Sébastien Maigrauge estime avoir consumé plus de la moitié de sa vie. Il n’est plus jeune mais pas vieux, sa déchéance a priori n’est pas imminente. Spéculant sur sa longévité depuis que le sentiment de sa finitude l’habite, il s’accommode des tourments qui en découlent par la philosophie et les livres, il n’est pas croyant, avec l’éveil des sens la foi s’est dissipée, à un objet d’amour irrémédiablement caché il a préféré des objets de désir disséminés autour de lui, au sein de la nature et du monde et parmi ses créatures, d’autant que lorsque la flamme qui le porte vers tel ou tel d’entre eux est partagée l’émoi dont il frissonne et palpite s’approfondit en passion, Éros revêtant alors le masque de Cupidon. Cette découverte l’a déterminé à croire que sous certains auspices et avec le renfort du kairos le plaisir n’est pas incompatible avec la beauté du cœur. Si le vertige de la petite mort ne sauve pas, le lâcher-prise qu’elle suppose est étranger à l’effacement dans le nétant, le mouvement perpétuel d’une matière matériante et d’un empire des choses que préside allégoriquement Vénus, assistée d’une jeune fille souveraine malgré elle des Enfers, parée en pourpre et de pampres pour un voyage sans retour sur un lit de grenades. Et, comme Sébastien ne doute pas d’être trempé dans la plus tenace mélancolie, il s’évertue à la tempérer par des traits d’humour : au seuil de la cinquantaine, il a franchi le passage du temps que lui octroient ses artères. Un de ses copains, un cadet, l’a crédité d’être dans la force de l’âge. L’expression a fait mouche, Maigrauge se l’est appropriée, mais dix ans après son adoption est-elle encore pertinente ? Ainsi que les souvenirs et les idylles, la prestance et la joliesse des êtres s’étiolent se fanent et périclitent avant de s’éteindre. Dans le train pour Gruyères, le cafardeux quinquagénaire rumine ces banalités en essayant d’endiguer le malaise d’où elles émergent.

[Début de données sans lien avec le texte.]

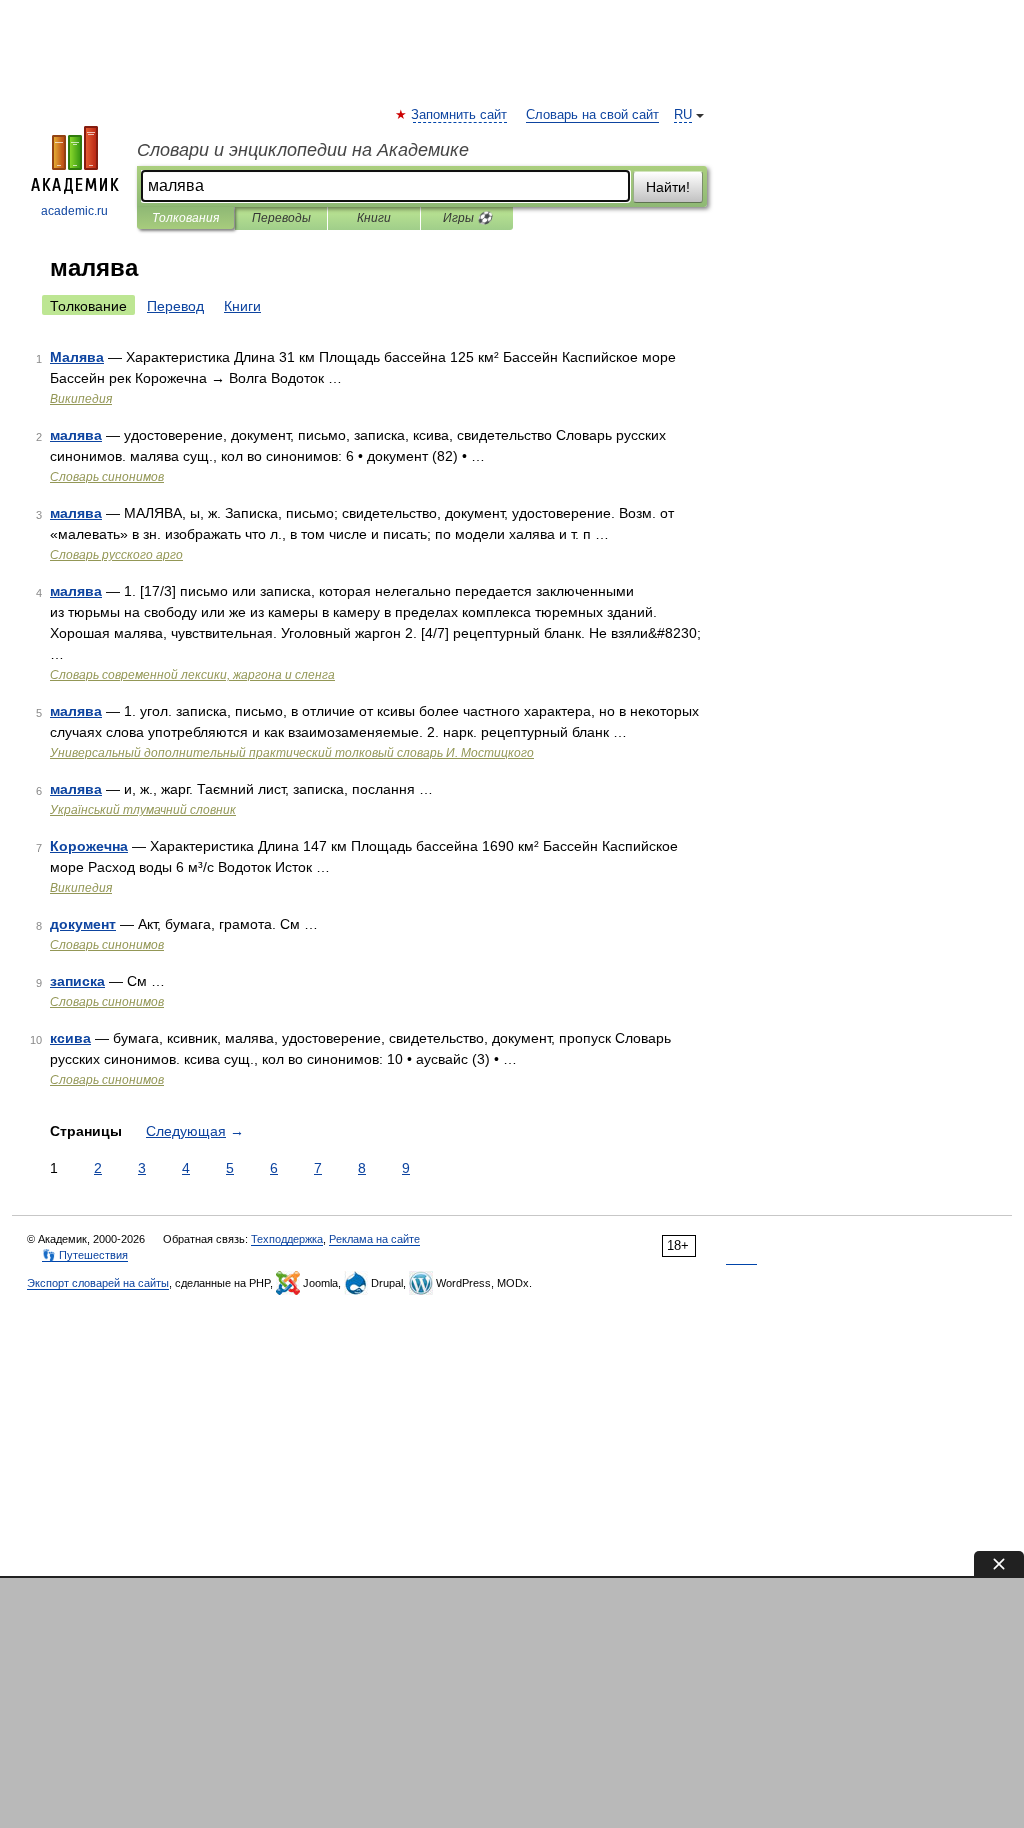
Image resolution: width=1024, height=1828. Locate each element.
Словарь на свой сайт (592, 115)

Bien que n’étant pas natif de la région, Sébastien qui s’y plaît en a visité les principales curiosités et, comme à ses chaussures il n’a pas de semelles de plomb, il se déplace partout au gré de son humeur et de ses fantaisies, en fonction de ce qui le titille, l’intrigue et l’excite, dans une disponibilité propice à l’abolition de la distance le séparant de ces sites et paysages, de la lumière qui les drape, des monuments et des constructions humaines dont ils sont le décor. Cette disposition à une adhésion intégrale à l’existant se distingue de la fringale du consommateur et narcisse se mirant dans le spectacle dupliqué de sa contingence, le flux des autoportraits de ce triste fagotin et son soliloque maquillant les bouches d’ombre par quoi se manifeste le réel, et l’infirmité d’une humanité déniant l’angoisse inhérente à sa condition dans de pharaoniques et absurdes entreprises.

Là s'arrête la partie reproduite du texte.